**EXERCISE REQUIREMENTS**.
• A. Decide whether each statement below agrees with the mammogram article, answering yes or no and quoting the deciding words. (i) The previous ACOG guidelines recommended yearly mammograms starting at age 40. (ii) Cure rates exceed 90% for breast cancers detected early. (iii) Most breast cancer occurs in women who have a family history of it.
• B. Answer these questions from the mammogram article.
(i) By what percent has the US breast cancer death rate dropped since mammograms became widespread?
(ii) What do the new ACOG guidelines recommend for women at high risk for breast cancer?
(iii) Which organizations used the USPST's own data against it?

*** Opening of EXERCISE TEXT ***

You, Your Mammogram, Your Doctors, Your Life

Posted August 12, 2011 in Home, Patient Safety, Uncategorized

American College of Obstetricians and Gynecologists (ACOG)

The American College of Obstetricians and Gynecologists is Looking Out For You

Doctors are once again at odds with the government, but this time it has less to do with Obamacare, and everything to do with saving lives, possibly yours.

Mammograms Save Lives

We all know that Mammograms save lives. National Cancer Institute data show the US breast cancer death rate, previously unchanged for 50 years, has dropped 37 percent since mammograms became widespread in 1990. The US Preventive Services Task Force (USPST); however, doesn’t seem to get it.

Early Detection is Key

While a mammogram doesn’t treat breast cancer, it is the key to the early detection of breast cancer. Another key is routine monthly self-examinations. The combination is an effective way to detect breast cancer in its early stage. The earlier breast cancer is detected, the better the chance that treatment will lead to a cure.

Cure rates are greater than 90% for breast cancers detected early. Earlier detection means smaller tumors. Smaller breast cancers spread less often and are removed more easily. On the other hand, if breast cancer is discovery after it has left the breast, treatments rapidly become more complex and are dramatically less effective.

Doctors Fight Back For Their Patients

The American College of Obstetricians and Gynecologists (ACOG) recently issued new guidelines, joining a long list of physician lead professional societies strengthening the stand that early mammography saves lives. The new ACOG recommendations call for mammograms more frequently than the previous ACOG guidelines. The previous guidelines recommended mammography every one to two years beginning at age 40, and then annual mammograms after age 50. The new guidelines recommend:

  • Mammography yearly beginning at age 40
  • Monthly self-exams for women at high risk for breast cancer

The ACOG recommendations are in alignment with the American College of Radiology and Society of Breast Imaging recommendations, and both conflict with the government’s USPST recommendations of delaying mammography until age 50.

US Preventive Services Task Force (USPST) Recommendations Deemed Unacceptable

When the USPST recommended against routine mammography for women younger than 50-years-old, it was in direct opposition to the current standard of care. The Major Medical Organizations in the US where at first shocked and then adamantly vocal in their opposition. The recommendation would mean less money spent on mammograms upfront; however, the “savings” would be lost later in trying to treat larger tumors that are more likely to have spread. The ultimate cost; however, would be measured in lives not saved.

Thank you ACOG

Thank you to the American College of Obstetricians and Gynecologists for joining the long list of professional medical organizations, including the American Society or Plastic Surgeons, who disagree with the government’s suggestion to wait until age 50.

USPST WT?

When the American College of Radiology and Society of Breast Imaging made it’s recommendation that mammography should start at age 40, they used the USPST’s own data against them. After careful review, the USPST’s data did not support the recommendation of delaying mammography until age 50. I applaud the efforts made by organized medicine to bring this information to light. How this remains outside the main stream media is puzzling. With major health care “reforms” underway, this is an excellent topic for an investigative report, and early mammography will certainly save more lives than knowing where Casey Anthony is hiding.

You Are Worth It

Mammography, while not pleasant, is an effective screening tool. With 80% of breast cancer occurring in women without a family history, it is important for every woman to have access to the exam. If the government recommends delaying mammography a decade, the next step will be to stop paying for it. If government programs stop paying for the service, all insurance companies will follow.

Mammography allows us to detect and control the spread of breast cancer. If we allow a guideline delaying mammography to become law, it will be much more difficult for your doctor to order this simple, lifesaving test. If the USPST gets its way, unless you are willing (and able) to pay for your own yearly mammograms, you won’t be getting them. Your government may not think it is worth the documented reduction in breast cancer deaths, but your doctors do.

Please support your doctors in their efforts. We strive to practice effective medicine and protect our patients. The Hippocratic Oath mandates that we doctors do no harm. The USPST mandate delaying mammography until after age 50 would do harm, and allowing the recommendation to go forward unchallenged, would be just as harmful.

*** Close of EXERCISE TEXT ***
*** Opening of DATA ***

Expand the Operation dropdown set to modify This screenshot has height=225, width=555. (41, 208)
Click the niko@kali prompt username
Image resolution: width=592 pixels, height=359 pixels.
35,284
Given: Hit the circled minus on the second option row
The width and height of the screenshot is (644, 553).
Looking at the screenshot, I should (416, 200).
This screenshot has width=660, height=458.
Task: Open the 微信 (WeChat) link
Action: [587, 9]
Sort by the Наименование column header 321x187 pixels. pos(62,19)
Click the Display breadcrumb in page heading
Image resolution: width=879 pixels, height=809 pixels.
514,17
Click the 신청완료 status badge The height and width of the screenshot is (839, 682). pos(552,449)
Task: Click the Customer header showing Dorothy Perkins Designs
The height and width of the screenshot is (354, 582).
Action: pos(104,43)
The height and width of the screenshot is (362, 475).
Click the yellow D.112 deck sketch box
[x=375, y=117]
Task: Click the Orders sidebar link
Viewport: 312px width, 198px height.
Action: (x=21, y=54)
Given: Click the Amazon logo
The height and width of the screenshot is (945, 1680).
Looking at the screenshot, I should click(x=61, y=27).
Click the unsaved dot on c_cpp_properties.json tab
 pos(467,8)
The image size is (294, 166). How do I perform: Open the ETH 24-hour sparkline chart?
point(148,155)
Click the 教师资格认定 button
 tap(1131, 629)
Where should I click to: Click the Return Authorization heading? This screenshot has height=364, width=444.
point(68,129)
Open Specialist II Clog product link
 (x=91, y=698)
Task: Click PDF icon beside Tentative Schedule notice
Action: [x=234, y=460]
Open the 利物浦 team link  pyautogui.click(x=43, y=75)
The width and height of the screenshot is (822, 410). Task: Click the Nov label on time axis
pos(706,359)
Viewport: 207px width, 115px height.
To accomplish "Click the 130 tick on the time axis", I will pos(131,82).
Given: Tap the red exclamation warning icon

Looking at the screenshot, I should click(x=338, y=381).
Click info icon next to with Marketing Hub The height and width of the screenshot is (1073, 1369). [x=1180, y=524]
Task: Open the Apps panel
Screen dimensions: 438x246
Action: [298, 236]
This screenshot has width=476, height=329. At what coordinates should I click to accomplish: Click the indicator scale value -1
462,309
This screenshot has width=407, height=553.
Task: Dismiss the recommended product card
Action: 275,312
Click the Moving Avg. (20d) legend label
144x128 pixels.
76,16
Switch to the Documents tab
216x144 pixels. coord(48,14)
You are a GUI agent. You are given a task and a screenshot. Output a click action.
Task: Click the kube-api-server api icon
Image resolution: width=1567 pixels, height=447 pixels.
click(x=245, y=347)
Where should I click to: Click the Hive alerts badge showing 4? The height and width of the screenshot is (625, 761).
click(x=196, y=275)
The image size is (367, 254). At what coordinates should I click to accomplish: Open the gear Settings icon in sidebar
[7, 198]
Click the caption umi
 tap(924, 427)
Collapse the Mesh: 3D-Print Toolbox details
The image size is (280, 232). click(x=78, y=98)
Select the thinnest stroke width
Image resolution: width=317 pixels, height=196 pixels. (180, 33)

*** Close of DATA ***

**EXPECTED RESULTS**.
• A.
(i) No: "The previous guidelines recommended mammography every one to two years beginning at age 40, and then annual mammograms after age 50."
(ii) Yes: "Cure rates are greater than 90% for breast cancers detected early."
(iii) No: "With 80% of breast cancer occurring in women without a family history"

• B.
(i) 37 percent
(ii) Monthly self-exams
(iii) The American College of Radiology and Society of Breast Imaging